During an interview with RN F on 3/2/2016 at 8:00 AM, RN F stated F works in the PACU and had received "no additional training" for the care of post-operative patients. Per F, F was not aware of any discharge criteria and "the CRNA sometimes tells us when the patient can go [discharged from PACU], but not always."
Tag No.: C0336
Based on observation, record review and interview, the facility failed to develop a comprehensive and effective system to identify, prevent and analyze adverse events related to patient care for 1 of 1 reportable incidents identified (medication errors). This has the potential to affect all patients receiving care at this facility.
Findings include:
Patient #5 was admitted on 2/29/2016 for left shoulder surgery. A fentanyl (IV pain medication) PCA (Patient Controlled Analgesia) pump was started post-operatively on 2/29/2016 at 7:20 PM.
Per Patient #5's medical record, on 3/1/2016 at 5:17 AM "PCA stopped due to no more medication in the hospital." On 3/1/2016 at 5:36 AM, Patient #5's pain level is rated "10."
On 3/1/2016 at 8:20 AM, RN F reported to MD P that Patient #5's PCA "ran out overnight" and wouldn't be available until pharmacy comes in after 8:00 AM. At 11:45 AM Patient #5 asked RN F: "Are they going to make sure I have enough pain medicine for tonight? So I don't have to go through that again?"

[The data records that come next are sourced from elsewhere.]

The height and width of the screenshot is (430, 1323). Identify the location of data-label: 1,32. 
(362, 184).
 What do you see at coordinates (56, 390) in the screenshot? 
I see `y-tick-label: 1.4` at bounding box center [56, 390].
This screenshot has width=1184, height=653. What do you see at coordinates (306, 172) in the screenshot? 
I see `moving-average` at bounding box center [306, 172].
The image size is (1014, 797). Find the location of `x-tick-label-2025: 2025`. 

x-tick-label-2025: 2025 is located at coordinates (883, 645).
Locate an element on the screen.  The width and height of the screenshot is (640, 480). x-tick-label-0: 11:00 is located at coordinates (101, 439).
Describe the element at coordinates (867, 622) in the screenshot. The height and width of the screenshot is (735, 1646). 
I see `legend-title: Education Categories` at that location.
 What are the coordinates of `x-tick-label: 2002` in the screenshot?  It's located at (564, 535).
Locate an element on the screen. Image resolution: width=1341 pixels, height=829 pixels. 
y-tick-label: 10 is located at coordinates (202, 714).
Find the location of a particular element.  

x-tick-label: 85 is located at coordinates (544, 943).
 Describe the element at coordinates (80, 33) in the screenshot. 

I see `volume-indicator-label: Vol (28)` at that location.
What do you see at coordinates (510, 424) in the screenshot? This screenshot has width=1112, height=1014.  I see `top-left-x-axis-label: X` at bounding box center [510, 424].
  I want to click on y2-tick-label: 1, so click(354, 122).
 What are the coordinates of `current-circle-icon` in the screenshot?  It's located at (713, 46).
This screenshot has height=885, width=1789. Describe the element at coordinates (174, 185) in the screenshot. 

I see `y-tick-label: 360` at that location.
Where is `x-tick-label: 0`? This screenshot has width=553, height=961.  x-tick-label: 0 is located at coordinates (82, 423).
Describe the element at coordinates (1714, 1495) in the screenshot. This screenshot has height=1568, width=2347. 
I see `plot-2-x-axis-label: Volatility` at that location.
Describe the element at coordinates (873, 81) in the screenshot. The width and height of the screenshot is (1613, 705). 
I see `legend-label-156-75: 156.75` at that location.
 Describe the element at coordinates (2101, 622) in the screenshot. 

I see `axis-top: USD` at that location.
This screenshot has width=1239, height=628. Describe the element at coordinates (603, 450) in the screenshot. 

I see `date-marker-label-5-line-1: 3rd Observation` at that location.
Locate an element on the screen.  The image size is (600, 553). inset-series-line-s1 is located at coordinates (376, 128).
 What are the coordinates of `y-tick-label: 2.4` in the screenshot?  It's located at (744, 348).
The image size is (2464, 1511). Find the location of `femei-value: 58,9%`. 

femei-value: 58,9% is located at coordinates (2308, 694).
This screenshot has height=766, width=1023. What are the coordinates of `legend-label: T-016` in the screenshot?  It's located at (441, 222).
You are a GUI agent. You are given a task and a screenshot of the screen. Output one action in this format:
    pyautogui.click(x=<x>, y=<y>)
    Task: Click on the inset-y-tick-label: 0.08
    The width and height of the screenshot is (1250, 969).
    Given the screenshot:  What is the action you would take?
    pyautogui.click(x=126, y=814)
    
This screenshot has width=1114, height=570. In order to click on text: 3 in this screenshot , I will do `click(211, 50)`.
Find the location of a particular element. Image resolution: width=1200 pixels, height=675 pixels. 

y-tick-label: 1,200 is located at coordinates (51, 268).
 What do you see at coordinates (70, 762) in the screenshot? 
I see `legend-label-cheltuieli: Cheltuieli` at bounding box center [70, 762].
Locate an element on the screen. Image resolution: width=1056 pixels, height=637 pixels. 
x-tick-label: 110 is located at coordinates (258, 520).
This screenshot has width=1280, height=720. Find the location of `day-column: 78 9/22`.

During an interview with RN O on 3/3/2016 at 2:15 PM, when asked if O had filled out an incident report about running out of medication, RN O stated "I didn't think of it." RN O stated "I think someone should be aware of it."
During an interview with DON C and CNO B on 3/2/2016 at 1:40 PM, "I think it [running out of a prescribed medication] is a reportable incident." CNO B confirmed the facility does not have a policy in place to guide staff as to what is considered reportable incidents.
Tag No.: C0385
Based on record review and interview the facility failed to provide an ongoing activities program for 3 of 3 swing bed patients (#4, 6 and #17) with a total universe of 24. This has the potential to affect all swing bed patients including the 1 swing bed patient present during this survey.
Findings include:
Review of hospital policy "Swing Bed Patient: Activity Plan" dated 11/12/2012 states; "Swing Bed patient will be provided with recreational activities as appropriate." and under policy objectives: "To maintain current and up-to-date records of patient program participation"
Per interview on 3/2/2016 at 10:15 AM, when asked about activity offerings, Patient #17 stated "I got a piece of paper with a list on it." Per #17, staff had come in "once" to offer the sheet of paper and there were no other offerings or activities that #17 was aware of. Pt. #17 was admitted on 02/17/2016.
Per review of medical records for pt.s #4 (Swing bed admission from 12/21/15 - 01/11/16), 6 (02/02 - 02/10/16) and 17 (admitted 02/17/16) documentation under "Swing Bed: Daily Assessment" was not complete for which daily activities were offered nor the outcome for those activities.
Per interview with CNO B on 03/02/2016 at 8:40 AM there is no documentation that activities are being offered on a daily basis.